- REQUIRED WORK
Go line by line through the entries and show those that hold the string "profile".

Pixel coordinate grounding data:
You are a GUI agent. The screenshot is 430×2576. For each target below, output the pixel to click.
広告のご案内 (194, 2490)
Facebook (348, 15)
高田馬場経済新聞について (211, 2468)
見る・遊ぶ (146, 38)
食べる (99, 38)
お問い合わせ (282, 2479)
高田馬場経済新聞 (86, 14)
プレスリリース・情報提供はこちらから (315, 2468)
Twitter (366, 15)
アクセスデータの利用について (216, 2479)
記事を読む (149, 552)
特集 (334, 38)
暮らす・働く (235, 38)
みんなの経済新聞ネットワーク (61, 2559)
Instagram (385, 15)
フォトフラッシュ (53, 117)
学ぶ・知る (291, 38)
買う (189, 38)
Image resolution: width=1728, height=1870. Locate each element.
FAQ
---
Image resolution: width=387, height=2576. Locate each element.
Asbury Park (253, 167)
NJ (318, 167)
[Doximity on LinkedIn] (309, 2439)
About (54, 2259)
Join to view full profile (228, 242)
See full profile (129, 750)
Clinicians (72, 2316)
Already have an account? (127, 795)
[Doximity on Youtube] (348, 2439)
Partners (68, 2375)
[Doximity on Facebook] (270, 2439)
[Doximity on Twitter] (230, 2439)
---
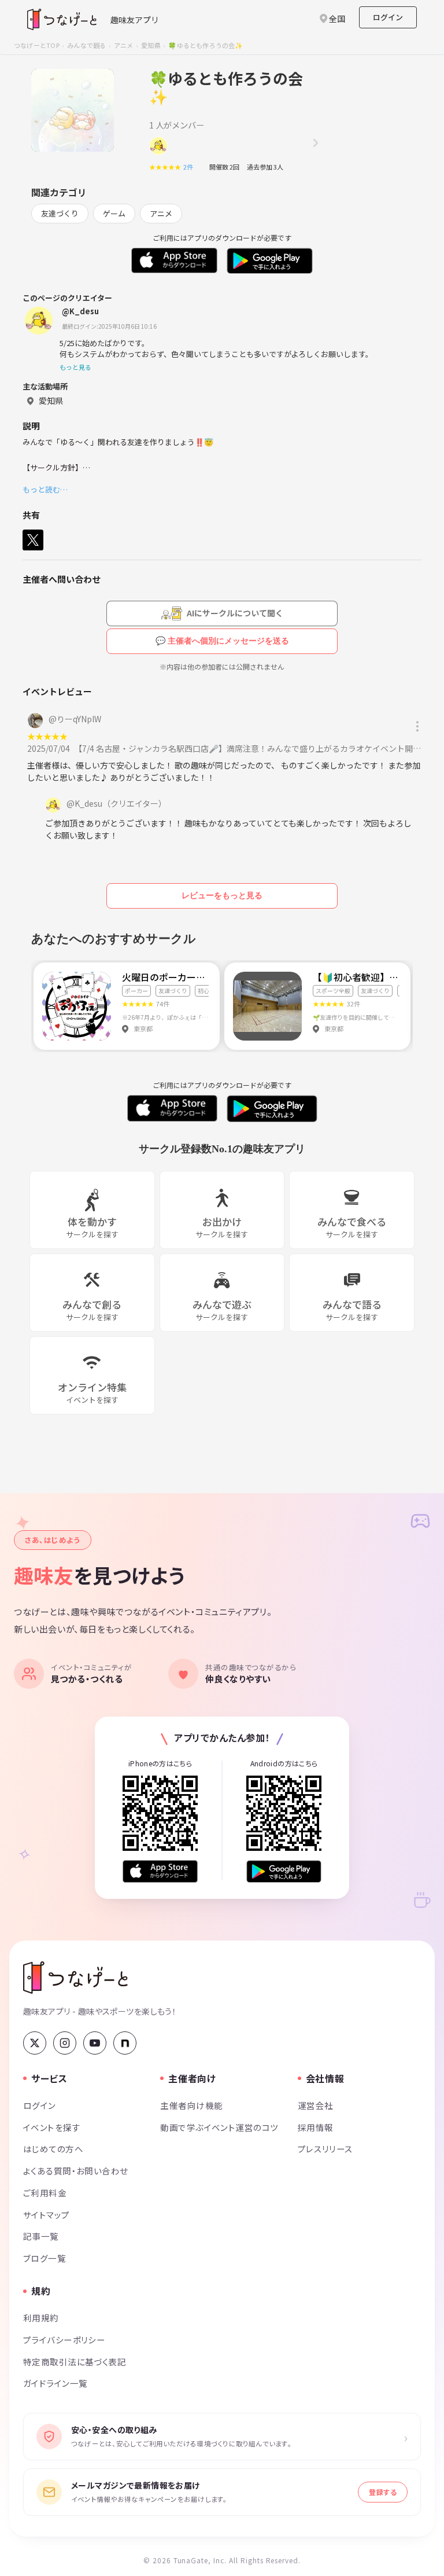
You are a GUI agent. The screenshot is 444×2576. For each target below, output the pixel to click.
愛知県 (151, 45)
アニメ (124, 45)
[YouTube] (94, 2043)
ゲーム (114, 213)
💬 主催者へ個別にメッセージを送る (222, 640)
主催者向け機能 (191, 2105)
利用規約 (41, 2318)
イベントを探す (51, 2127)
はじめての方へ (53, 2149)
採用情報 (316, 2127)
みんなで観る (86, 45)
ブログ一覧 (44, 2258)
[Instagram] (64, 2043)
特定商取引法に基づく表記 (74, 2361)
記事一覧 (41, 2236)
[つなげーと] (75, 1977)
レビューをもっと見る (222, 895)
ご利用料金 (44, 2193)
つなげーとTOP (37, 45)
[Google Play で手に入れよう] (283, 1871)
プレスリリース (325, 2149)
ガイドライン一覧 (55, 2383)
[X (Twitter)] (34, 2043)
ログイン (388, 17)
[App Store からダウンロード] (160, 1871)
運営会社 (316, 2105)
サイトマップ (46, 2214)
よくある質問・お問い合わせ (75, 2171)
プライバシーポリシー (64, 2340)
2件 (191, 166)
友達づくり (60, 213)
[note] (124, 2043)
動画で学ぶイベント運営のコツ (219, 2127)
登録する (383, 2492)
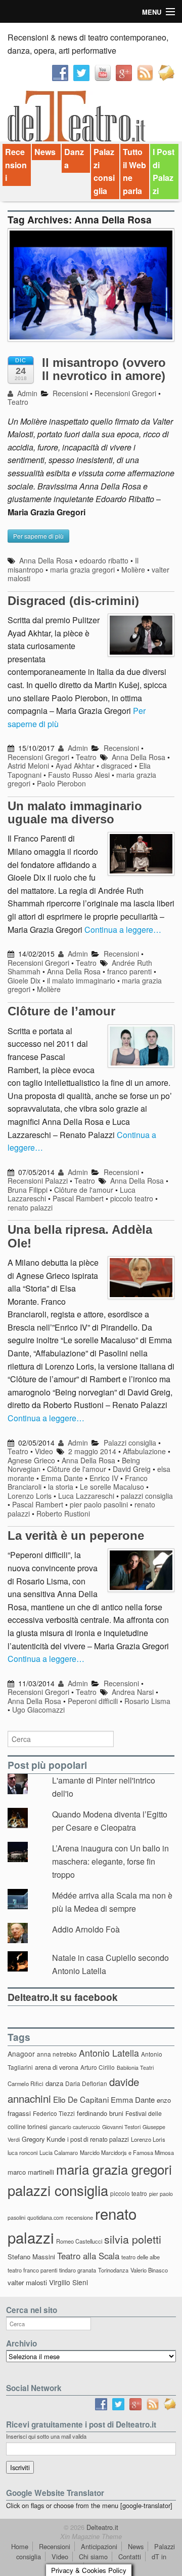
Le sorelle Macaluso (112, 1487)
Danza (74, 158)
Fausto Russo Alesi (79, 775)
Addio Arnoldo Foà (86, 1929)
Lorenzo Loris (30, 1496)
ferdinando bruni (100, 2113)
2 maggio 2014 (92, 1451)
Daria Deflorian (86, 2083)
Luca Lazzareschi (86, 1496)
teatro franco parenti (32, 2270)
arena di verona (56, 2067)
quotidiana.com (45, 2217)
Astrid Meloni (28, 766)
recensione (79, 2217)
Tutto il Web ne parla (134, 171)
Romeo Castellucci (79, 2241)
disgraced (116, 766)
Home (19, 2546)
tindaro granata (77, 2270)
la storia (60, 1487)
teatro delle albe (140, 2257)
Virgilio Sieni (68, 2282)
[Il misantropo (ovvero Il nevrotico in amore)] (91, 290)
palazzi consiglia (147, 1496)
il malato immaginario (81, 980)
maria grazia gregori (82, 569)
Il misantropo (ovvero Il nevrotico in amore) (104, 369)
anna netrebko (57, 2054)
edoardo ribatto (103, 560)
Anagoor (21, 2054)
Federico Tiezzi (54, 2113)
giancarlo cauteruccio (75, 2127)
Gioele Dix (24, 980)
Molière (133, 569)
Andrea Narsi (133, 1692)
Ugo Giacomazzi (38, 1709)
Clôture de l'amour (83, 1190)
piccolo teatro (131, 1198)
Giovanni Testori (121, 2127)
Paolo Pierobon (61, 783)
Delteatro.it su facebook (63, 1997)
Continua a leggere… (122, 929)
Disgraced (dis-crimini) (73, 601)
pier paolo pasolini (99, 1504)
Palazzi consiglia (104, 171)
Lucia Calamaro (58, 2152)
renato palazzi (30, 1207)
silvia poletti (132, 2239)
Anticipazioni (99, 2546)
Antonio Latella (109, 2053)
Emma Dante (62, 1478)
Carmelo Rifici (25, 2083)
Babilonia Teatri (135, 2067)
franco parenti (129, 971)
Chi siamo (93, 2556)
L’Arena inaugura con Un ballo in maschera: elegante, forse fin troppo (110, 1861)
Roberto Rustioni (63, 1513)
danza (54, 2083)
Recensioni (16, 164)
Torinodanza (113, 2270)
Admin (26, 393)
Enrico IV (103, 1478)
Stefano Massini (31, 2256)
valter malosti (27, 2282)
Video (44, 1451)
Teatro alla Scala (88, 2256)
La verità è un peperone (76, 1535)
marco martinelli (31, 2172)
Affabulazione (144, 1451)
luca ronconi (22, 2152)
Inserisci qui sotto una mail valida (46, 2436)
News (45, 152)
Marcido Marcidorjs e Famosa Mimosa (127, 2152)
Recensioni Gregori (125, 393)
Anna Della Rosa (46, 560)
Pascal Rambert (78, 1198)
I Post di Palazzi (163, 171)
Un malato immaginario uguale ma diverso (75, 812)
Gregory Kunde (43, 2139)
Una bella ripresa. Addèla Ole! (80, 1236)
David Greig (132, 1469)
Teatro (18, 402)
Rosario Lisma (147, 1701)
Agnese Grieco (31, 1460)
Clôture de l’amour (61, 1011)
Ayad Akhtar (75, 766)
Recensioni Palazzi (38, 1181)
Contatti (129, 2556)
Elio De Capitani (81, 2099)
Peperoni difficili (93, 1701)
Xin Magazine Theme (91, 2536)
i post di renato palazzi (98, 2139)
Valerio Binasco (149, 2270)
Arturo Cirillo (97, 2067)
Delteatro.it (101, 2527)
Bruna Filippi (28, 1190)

- TASK SOLUTION
Join to view full profile (228, 242)
See full profile (129, 750)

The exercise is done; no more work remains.